Капитан Невельской - стр. 66
До сих пор матросы не хотели верить, что в Охотске плохо, надеялись, что слухи, дошедшие до них, ложны: все же тут главный порт.
Матросы понимали, что ждет их зимой в Охотске, но покорно терпели.
– Избы гнилые. Конечно, начальство впроголодь не сидит, – говорил матрос Шестаков. – На улицах юкола на вешалах сушится, точно как у гиляков. Вокруг адмиралтейства собаки норы нарыли.
Невесело было кронштадтским матросам. Служили в гвардейском экипаже, побывали в Англии, в Бразилии, на Гавайях, в теплых странах. И вот пришли в Охотск, а каков он – видно с палубы, весь как на ладони.
– Торговли нет, жители сами зубами щелкают. А зимой ездят, как гиляки, на собаках… Да, провианту тут небогато! – закончил свой рассказ Шестаков, один из самых удалых и толковых матросов в экипаже.

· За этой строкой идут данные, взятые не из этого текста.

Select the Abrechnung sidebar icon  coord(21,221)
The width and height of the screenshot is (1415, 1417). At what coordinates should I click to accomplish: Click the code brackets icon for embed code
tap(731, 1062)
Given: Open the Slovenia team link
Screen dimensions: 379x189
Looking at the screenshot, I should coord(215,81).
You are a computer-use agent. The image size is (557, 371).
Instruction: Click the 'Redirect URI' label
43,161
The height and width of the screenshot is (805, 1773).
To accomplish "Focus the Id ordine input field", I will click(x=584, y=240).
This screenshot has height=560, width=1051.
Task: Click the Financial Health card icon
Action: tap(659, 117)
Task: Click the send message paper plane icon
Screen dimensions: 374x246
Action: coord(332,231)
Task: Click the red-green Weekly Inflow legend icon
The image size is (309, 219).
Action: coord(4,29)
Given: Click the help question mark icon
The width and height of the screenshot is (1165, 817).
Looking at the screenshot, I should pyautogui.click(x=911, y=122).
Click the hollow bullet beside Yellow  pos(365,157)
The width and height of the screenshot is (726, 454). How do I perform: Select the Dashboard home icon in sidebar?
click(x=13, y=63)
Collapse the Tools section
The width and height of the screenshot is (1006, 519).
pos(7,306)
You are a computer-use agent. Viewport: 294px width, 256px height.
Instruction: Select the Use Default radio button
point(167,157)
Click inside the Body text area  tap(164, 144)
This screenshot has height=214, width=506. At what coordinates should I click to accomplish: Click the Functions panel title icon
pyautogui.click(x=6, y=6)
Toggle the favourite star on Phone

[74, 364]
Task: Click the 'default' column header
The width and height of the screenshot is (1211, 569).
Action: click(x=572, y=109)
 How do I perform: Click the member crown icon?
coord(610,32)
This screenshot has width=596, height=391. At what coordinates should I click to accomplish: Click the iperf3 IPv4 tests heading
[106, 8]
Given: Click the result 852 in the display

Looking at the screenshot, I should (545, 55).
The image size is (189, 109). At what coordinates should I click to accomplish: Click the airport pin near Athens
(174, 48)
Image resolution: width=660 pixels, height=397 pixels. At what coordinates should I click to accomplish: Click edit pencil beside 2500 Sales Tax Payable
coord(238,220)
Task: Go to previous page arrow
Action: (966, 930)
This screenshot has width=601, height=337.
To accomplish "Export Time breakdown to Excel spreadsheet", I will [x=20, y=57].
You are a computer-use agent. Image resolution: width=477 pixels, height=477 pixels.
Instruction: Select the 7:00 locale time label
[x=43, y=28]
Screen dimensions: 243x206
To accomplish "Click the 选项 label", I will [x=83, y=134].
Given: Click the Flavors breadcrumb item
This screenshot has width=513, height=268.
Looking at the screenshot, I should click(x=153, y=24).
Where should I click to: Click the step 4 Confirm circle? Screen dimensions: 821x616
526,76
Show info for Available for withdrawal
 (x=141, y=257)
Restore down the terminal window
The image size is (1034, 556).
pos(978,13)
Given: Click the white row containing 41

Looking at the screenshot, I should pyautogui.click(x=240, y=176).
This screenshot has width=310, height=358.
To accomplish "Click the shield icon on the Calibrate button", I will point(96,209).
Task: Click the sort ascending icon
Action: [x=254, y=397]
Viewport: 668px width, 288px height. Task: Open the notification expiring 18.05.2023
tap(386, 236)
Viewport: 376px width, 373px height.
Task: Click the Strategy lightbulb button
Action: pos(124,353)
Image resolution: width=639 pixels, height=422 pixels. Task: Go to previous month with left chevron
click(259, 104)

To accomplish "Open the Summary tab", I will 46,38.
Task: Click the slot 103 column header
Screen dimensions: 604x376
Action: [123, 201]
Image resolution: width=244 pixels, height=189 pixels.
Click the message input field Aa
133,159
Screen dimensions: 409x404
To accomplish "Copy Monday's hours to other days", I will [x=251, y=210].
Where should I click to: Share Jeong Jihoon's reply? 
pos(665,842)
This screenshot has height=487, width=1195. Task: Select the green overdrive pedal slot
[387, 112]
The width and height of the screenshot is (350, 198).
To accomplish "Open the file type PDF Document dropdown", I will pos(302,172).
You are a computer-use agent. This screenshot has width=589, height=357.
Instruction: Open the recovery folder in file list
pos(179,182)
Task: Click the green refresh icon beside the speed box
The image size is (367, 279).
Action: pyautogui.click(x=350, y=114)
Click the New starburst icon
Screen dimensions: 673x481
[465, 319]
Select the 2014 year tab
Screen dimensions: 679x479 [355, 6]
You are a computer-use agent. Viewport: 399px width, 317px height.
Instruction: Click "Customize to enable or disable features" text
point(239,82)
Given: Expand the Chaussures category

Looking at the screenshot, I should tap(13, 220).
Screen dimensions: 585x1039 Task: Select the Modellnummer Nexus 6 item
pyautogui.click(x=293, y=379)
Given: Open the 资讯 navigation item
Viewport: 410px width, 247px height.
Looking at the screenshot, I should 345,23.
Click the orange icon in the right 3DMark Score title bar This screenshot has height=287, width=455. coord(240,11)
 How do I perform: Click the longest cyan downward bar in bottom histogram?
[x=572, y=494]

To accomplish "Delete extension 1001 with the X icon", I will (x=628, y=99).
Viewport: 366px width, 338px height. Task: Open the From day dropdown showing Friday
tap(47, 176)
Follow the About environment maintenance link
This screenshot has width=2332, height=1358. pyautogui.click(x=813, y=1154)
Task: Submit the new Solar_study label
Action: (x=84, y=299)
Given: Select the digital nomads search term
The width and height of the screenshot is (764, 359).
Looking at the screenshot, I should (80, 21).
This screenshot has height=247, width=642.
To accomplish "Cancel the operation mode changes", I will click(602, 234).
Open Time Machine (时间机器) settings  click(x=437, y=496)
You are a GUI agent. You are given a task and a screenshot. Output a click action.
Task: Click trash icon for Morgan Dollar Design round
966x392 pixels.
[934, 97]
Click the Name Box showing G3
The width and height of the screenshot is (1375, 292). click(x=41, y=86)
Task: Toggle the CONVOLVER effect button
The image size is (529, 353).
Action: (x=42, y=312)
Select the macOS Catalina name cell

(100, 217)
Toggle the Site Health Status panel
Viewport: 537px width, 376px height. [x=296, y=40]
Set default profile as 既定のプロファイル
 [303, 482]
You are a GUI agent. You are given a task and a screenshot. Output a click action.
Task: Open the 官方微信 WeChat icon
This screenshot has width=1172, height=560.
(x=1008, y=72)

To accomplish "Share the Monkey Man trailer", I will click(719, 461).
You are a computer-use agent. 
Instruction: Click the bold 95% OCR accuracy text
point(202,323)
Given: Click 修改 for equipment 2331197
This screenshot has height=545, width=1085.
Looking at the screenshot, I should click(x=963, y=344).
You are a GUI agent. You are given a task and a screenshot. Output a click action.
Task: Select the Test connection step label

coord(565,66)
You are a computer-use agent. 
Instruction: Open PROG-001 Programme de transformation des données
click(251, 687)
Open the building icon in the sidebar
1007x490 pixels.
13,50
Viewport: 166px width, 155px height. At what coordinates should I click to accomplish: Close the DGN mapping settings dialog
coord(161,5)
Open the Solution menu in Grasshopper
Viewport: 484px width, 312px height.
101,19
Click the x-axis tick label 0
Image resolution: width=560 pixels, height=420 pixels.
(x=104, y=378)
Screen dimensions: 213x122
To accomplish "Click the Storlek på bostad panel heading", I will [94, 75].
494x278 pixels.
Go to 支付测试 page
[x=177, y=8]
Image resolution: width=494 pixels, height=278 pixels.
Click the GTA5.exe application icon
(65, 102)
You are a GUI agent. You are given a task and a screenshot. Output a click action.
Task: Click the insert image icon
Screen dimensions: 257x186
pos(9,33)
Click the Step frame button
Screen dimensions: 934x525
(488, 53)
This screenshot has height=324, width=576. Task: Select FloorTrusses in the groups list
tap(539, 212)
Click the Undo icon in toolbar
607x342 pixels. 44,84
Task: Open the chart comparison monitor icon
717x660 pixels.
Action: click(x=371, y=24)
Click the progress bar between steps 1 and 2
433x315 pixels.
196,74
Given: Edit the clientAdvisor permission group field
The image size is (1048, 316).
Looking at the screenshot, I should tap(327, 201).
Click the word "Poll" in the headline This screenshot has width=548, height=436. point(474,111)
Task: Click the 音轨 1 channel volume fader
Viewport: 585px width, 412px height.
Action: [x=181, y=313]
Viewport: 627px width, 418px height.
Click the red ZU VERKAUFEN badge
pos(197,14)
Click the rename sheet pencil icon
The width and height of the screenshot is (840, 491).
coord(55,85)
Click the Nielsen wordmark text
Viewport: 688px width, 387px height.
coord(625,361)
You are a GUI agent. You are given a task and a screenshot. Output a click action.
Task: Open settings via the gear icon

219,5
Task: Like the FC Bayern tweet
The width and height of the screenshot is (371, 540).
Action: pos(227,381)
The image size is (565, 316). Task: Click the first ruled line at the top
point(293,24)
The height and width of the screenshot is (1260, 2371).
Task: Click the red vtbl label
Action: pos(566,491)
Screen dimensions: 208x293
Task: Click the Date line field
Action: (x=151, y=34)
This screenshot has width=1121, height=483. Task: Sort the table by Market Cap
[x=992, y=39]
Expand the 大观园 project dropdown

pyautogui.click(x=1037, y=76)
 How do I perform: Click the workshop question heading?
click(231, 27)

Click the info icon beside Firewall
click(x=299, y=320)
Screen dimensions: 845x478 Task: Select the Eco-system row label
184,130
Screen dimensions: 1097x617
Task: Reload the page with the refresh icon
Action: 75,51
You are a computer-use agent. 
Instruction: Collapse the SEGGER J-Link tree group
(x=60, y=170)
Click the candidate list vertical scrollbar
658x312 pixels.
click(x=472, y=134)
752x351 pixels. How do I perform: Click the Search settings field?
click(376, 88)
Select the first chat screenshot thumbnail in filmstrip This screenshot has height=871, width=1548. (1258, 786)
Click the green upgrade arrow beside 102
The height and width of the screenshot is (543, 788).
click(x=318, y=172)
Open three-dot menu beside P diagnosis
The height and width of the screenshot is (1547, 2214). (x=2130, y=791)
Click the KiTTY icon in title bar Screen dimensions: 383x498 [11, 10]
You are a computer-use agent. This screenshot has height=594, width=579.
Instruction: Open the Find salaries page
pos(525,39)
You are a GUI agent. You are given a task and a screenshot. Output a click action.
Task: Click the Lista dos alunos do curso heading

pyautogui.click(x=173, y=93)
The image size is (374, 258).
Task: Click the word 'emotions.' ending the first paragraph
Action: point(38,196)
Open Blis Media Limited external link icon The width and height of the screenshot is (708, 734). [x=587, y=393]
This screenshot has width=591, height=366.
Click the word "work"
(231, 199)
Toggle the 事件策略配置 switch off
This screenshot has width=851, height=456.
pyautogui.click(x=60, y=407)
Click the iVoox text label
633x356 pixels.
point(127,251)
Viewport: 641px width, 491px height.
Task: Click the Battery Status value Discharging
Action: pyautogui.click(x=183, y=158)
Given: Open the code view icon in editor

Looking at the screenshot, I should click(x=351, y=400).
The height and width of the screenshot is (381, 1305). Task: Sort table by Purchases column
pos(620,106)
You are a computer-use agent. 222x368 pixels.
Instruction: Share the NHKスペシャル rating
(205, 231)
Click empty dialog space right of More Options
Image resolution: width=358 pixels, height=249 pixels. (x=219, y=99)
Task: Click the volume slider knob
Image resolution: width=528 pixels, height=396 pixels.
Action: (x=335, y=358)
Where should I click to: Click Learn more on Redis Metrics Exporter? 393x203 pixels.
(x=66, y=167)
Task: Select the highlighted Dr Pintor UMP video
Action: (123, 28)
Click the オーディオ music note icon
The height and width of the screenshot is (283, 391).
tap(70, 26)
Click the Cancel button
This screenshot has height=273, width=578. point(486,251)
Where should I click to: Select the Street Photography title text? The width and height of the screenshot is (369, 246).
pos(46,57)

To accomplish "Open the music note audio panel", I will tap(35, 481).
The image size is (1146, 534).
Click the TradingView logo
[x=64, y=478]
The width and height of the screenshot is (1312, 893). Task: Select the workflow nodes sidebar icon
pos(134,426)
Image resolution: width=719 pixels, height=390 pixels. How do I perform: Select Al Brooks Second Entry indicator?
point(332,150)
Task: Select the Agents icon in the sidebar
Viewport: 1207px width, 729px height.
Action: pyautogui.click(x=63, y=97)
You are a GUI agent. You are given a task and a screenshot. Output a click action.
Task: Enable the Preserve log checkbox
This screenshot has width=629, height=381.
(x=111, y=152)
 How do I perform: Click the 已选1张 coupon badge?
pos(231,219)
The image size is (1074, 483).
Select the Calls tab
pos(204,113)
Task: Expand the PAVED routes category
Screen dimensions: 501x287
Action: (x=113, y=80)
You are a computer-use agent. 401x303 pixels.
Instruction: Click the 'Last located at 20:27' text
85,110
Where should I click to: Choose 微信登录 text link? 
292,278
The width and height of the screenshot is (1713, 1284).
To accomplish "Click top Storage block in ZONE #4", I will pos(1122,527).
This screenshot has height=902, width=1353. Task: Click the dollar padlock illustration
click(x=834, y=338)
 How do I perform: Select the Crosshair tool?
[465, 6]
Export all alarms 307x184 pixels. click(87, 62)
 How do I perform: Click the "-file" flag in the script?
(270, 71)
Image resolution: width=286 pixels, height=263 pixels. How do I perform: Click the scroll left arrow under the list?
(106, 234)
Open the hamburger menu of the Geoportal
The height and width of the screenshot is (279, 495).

До прихода в Охотск у всех была цель, о которой много говорил капитан. Надо было описать Амур. И все старались. Теперь цели никакой не стало. Скоро спустят гюйс, уберут реи, обернут все смолеными тряпками; останутся голые мачты да ванты, осиротеет геройский «Байкал», а экипаж пойдет на берег, в гнилую казарму, кормить клопов.
Один только толстяк Фомин не унывал и даже воспрянул духом.
– Сказывали мне матросы с «Иртыша», тут каторжаночки… – говорил он, снимая рабочую рубаху.
Фомину лет тридцать, у него богатырская грудь и мускулистая шея; круглое широкое курносое лицо с хитроватыми маленькими глазками и черными усами. На груди и на спине замысловатая картина, которую сделал ему хромой француз, татуировщик короля Гавайских островов. Вокруг тела обвилась голая женщина, лицо ее на груди матроса, руки оплетают ему шею, а ноги – спину. За эту татуировку товарищи в насмешку прозвали Фомина женатым.
– Вот бы в Аяне зимовать, – заметил Конев, высокий плосколицый матрос. – Там все сыты. Вот кабы нам у Завойки остаться. У него и картошка, и морковь, и скотина ходит, как в Расее.
Пришел Евлампий, капитанский вестовой.
– Не звали на занятия? – спросил Шестаков, разбиравший сундучок с имуществом.
Еще в начале плавания капитан велел своим офицерам в свободное время обучать грамоте желающих. Теперь многие матросы сами писали письма в деревню.
Капитан и старший лейтенант занимались с Шестаковым.
– Нет, не звали, – ответил вестовой.
Все притихли, даже молодежь, с любопытством смотревшая на татуировку Фомина. Чувствовалось, что пришел конец привычному образу жизни. Впереди неизвестность…
– Ты совсем? – спросил Шестаков вестового.
– Нет, сейчас пойду, чаю велели подать.
– Спроси капитана, можно отдать книжку? Я зайти хочу.
Вестовой ушел.
– Что ты, Козлов, размахался? – насмешливо спросил Лауристан.
– Ну, ты, кувшинное рыло! – грубо отозвался Козлов и добавил брань покрепче.
Шестаков, грустно улыбаясь, держал в руках книгу. Этот красивый рослый матрос по ночам, при свете огарка, и днем, у иллюминатора, изучал в свободное время математику и астрономию, желая выучиться штурманскому делу. Бывало, на экваторе, сгорая от жары, морща лоб в напряжении, весь в поту, сидел он над книгами. Капитан нашел у него математические способности. Сейчас, когда вестовой сказал, что занятий не будет, он почувствовал, что надо отдавать книгу.
– С голоду тут сдохнем, – вдруг со вздохом сказал кто-то в темноте.
– Капитан сказывал, на Амуре, как займем место, то и будет все: и зелень, и хлеб, и всякие овощи произрастут, – вмешался в разговор Бахрушев, до того лежавший на спине и вдруг поспешно вскочивший.